+++ RECORDS FOR PROCESSING
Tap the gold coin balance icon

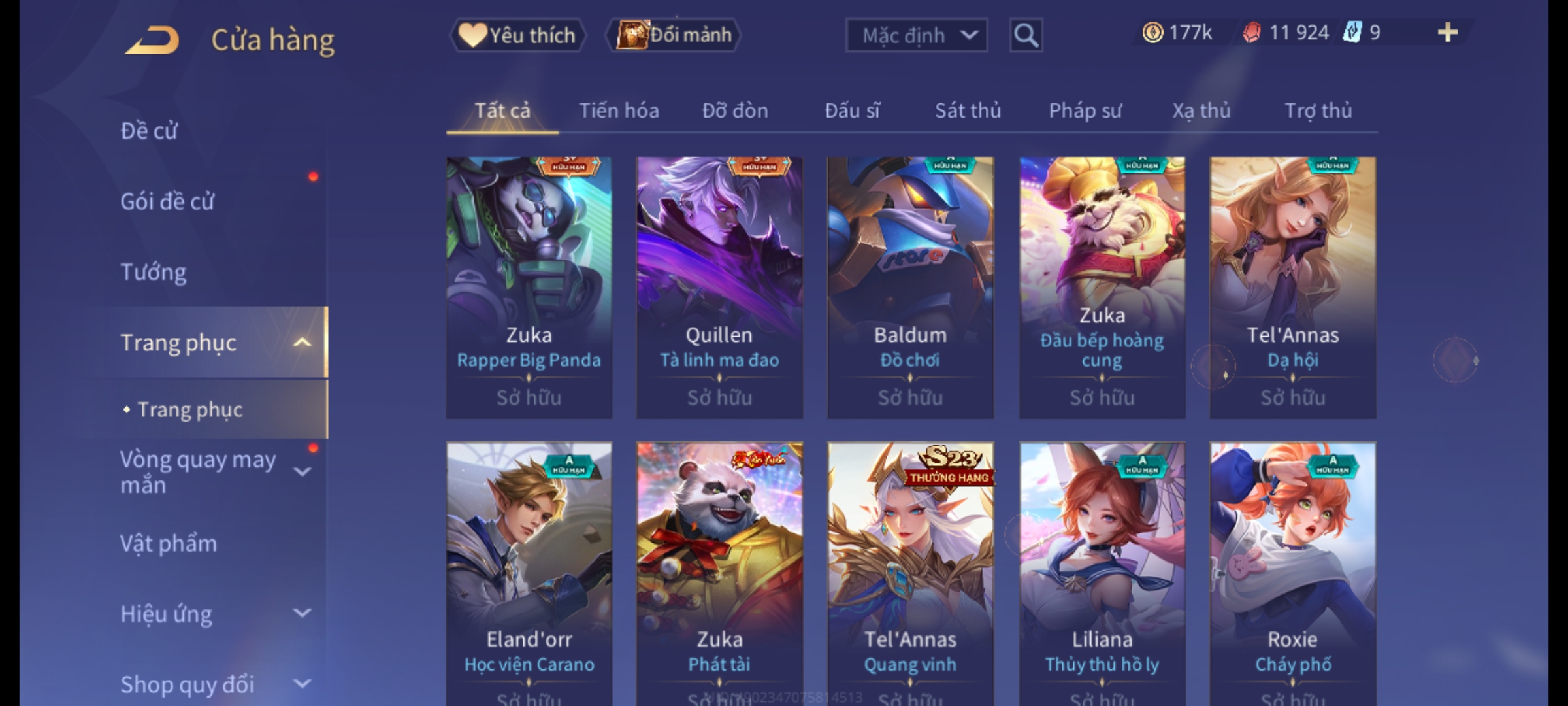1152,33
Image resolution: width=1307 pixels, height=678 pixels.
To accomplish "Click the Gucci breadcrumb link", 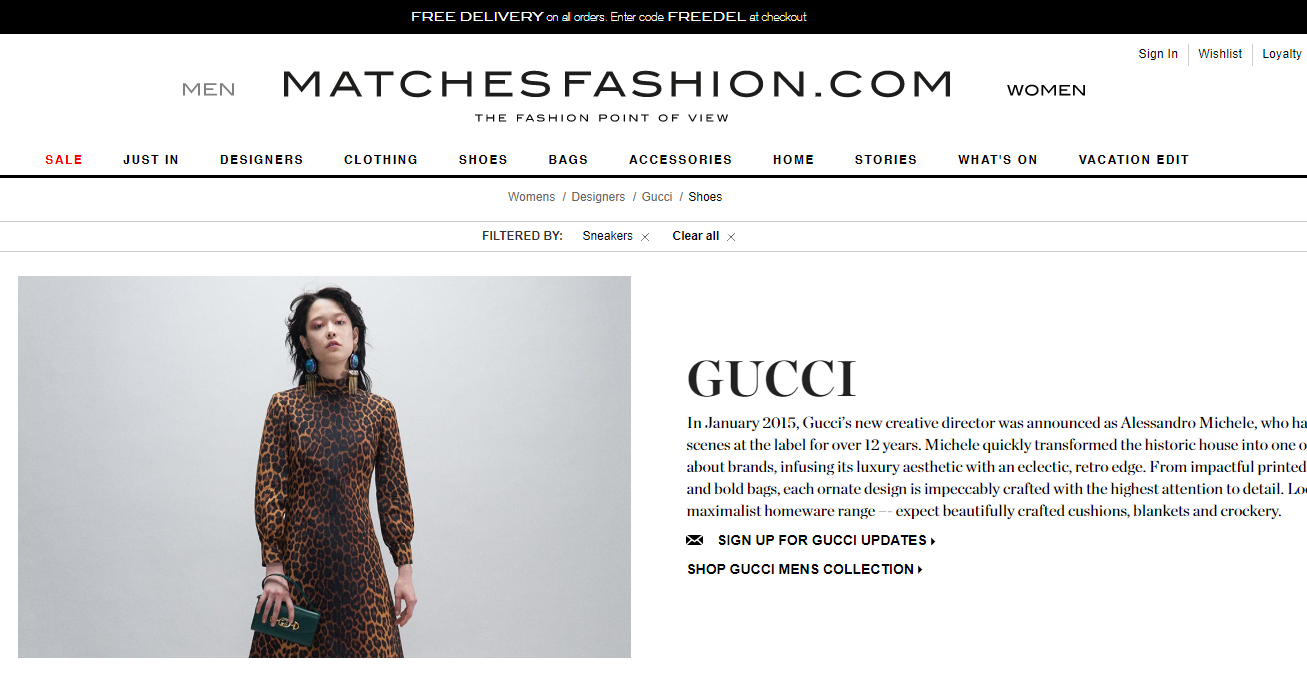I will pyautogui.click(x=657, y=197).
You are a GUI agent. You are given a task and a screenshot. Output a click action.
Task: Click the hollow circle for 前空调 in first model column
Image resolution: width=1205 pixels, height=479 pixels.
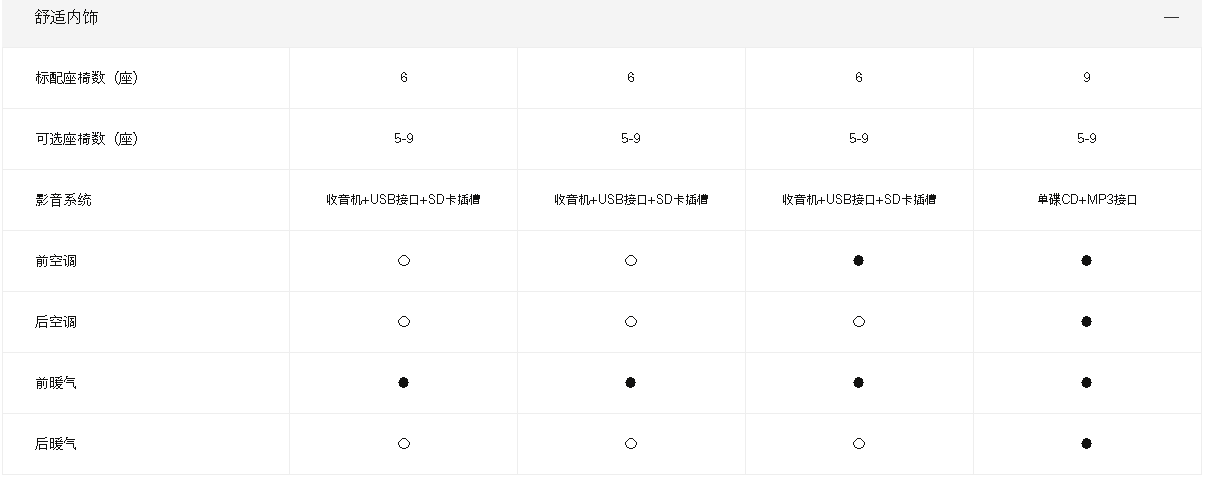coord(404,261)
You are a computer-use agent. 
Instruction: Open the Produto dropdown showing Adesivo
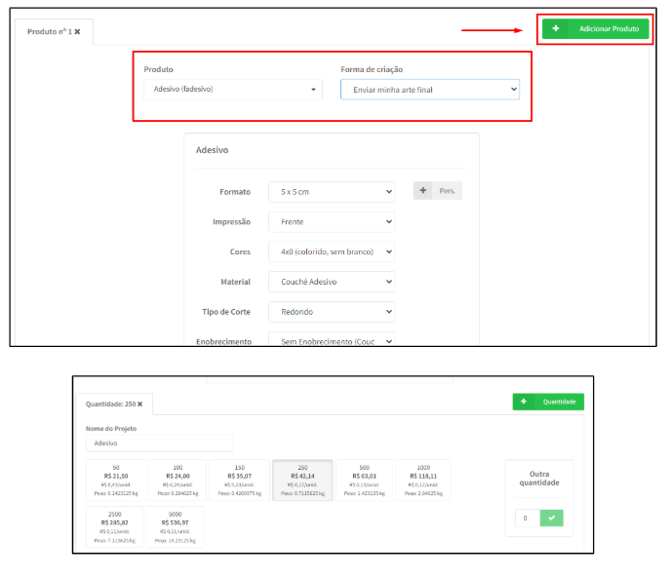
++++++
■ WHAT THE TASK ASKS
The copy must begin with the line containing "You are a computer-use agent.", end with the last line of the material, match each line exactly, and hold no pictures.

■ RESULT
You are a computer-use agent. 
Instruction: Open the Produto dropdown showing Adesivo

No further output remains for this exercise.